---- INPUT FOR THIS TASK

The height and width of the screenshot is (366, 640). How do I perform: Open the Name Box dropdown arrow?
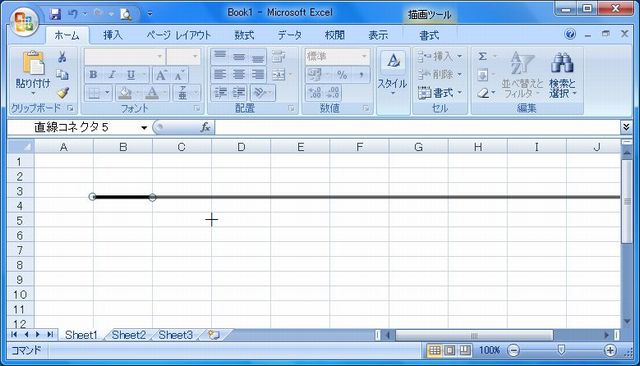pyautogui.click(x=144, y=128)
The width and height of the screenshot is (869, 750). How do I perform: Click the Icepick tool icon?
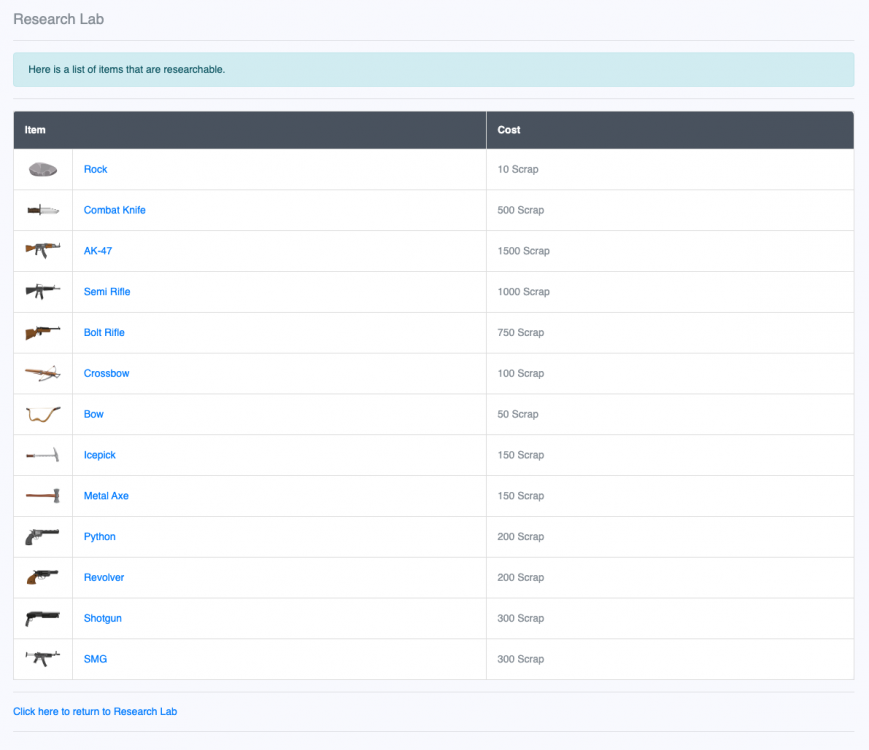[43, 455]
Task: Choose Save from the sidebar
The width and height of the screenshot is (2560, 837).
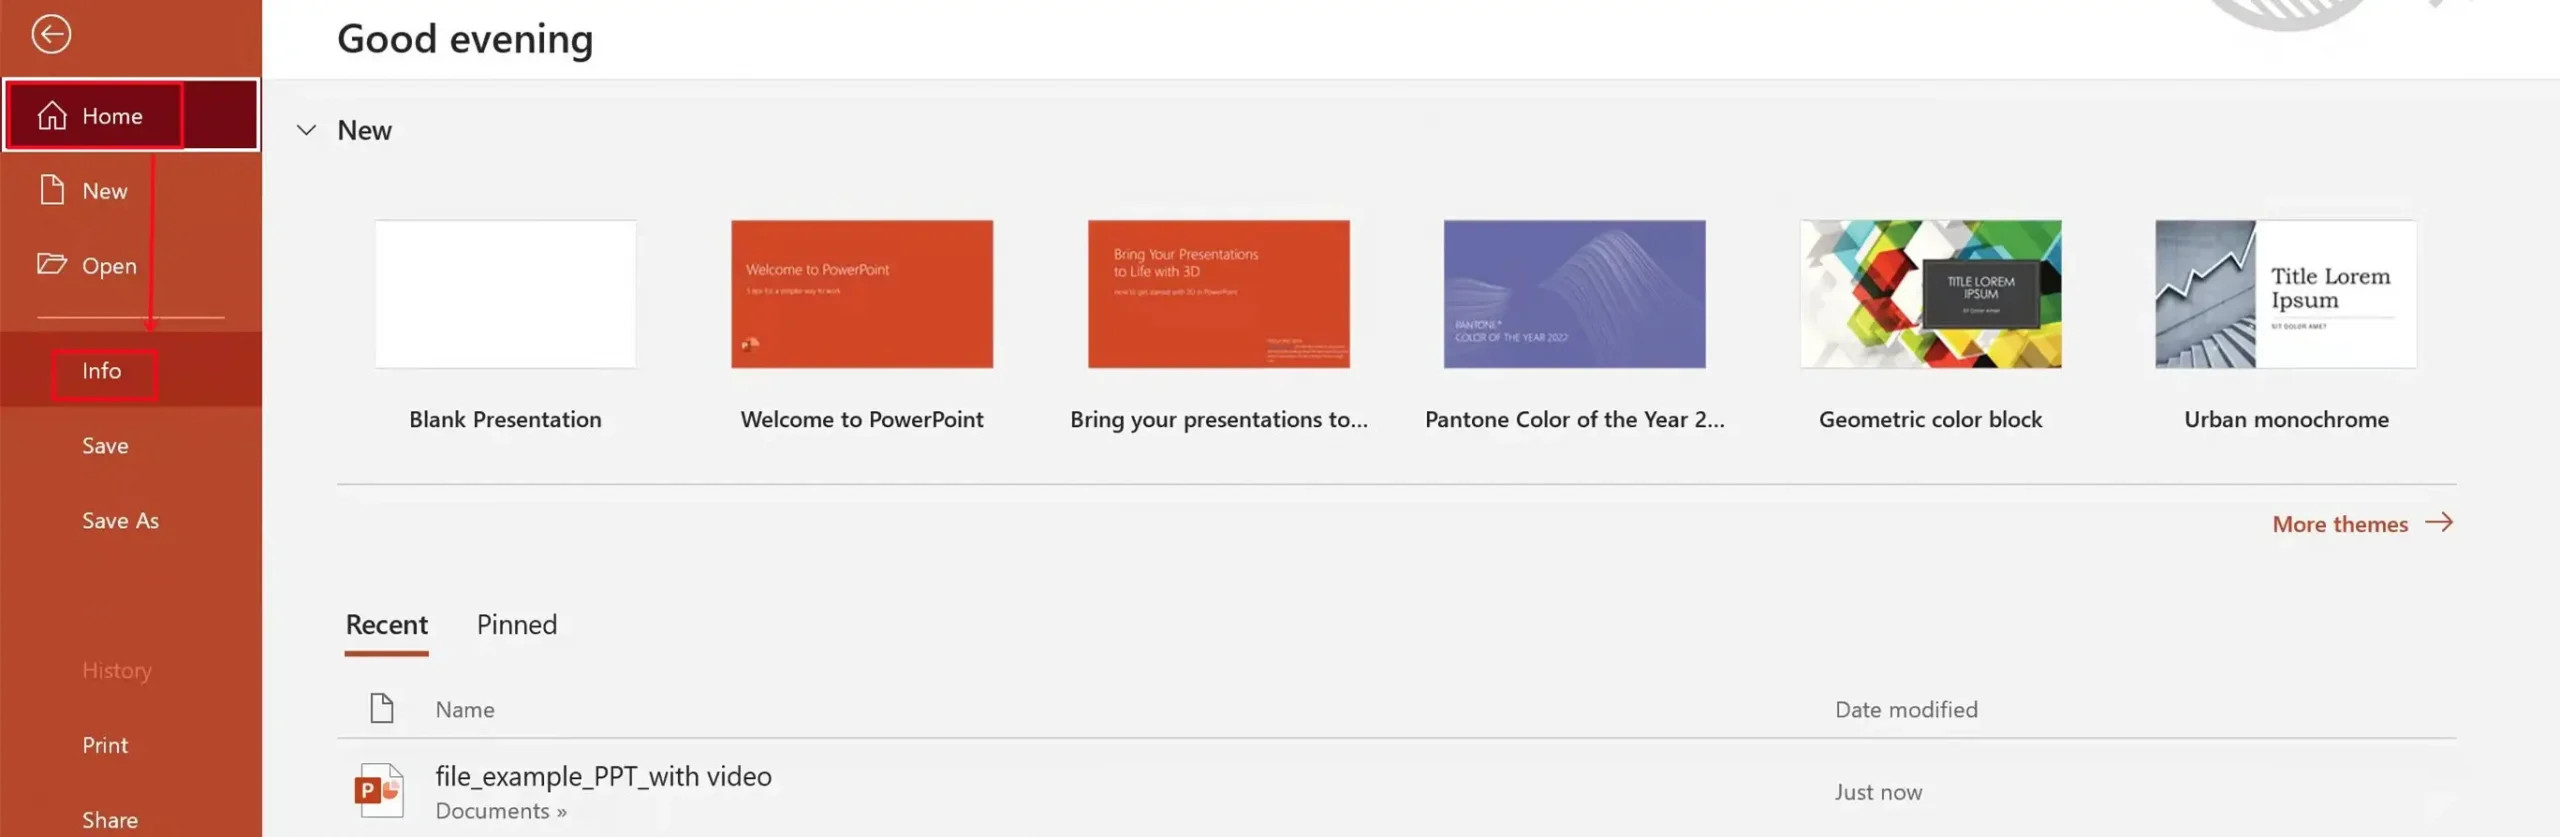Action: [x=105, y=445]
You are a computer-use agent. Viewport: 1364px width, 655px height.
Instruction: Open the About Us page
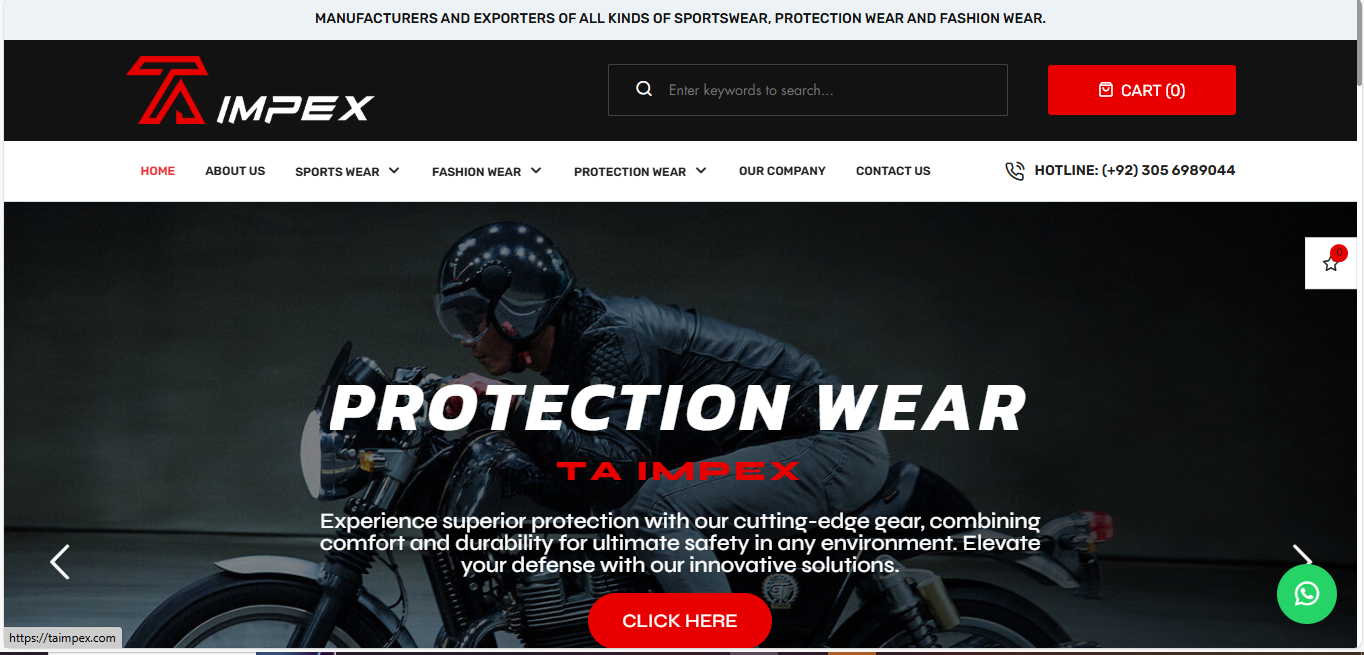click(x=235, y=171)
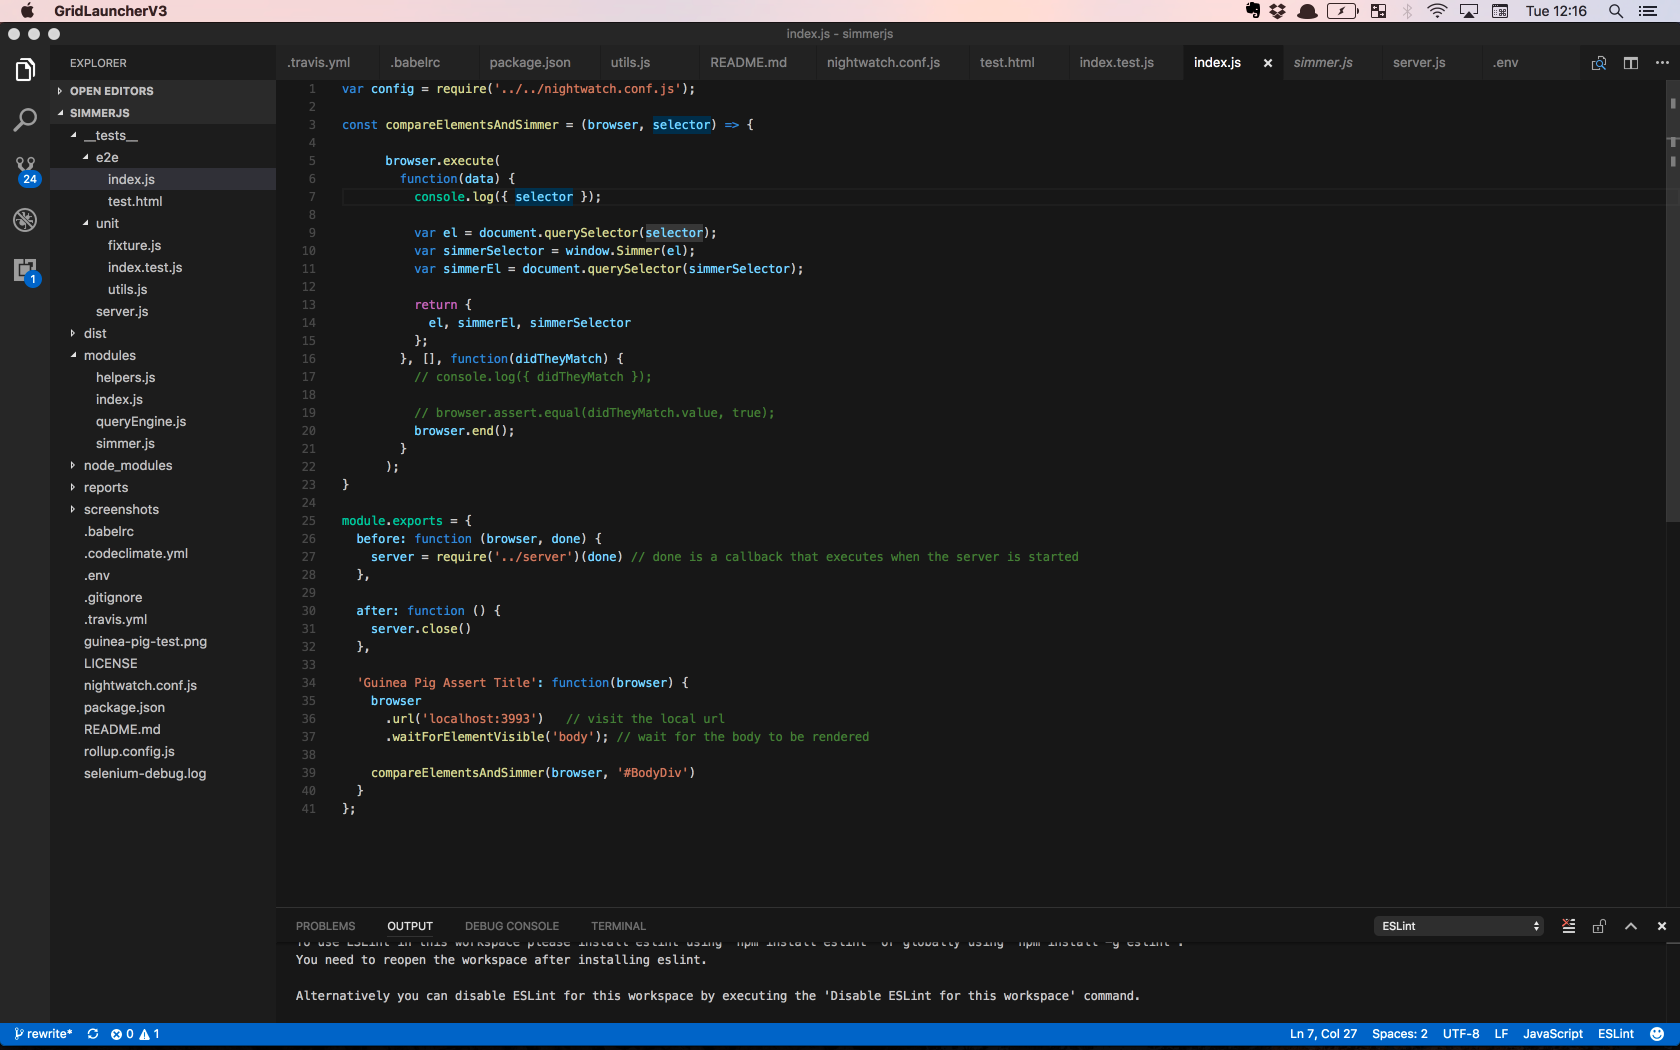
Task: Open Source Control view with 24 badge
Action: pos(26,170)
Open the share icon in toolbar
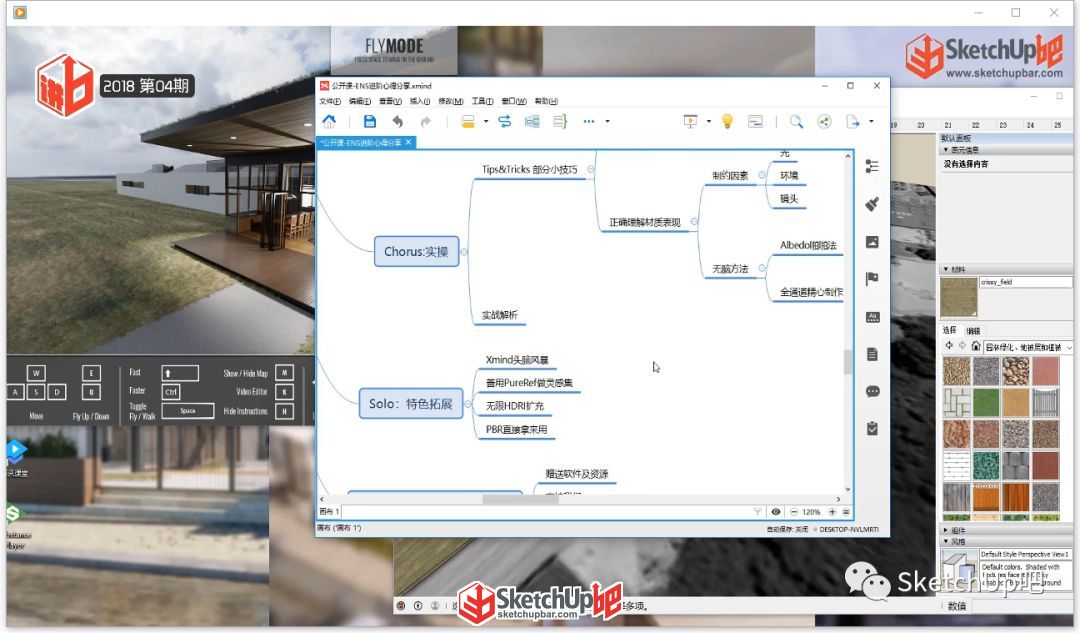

--------

ACTIVITY >>
What is needed is a verbatim copy of the lines from the line with "Task: Choose Save from the sidebar" through the last line of the listing, pictures excluded.

FINAL ANSWER >>
Task: Choose Save from the sidebar
The width and height of the screenshot is (2560, 837).
Action: [x=105, y=445]
You are a computer-use agent. Viewport: 1364px width, 655px height.
Instruction: Open the About Us page
click(x=235, y=171)
Task: Open Source Control view with 24 badge
Action: pos(26,170)
Open the share icon in toolbar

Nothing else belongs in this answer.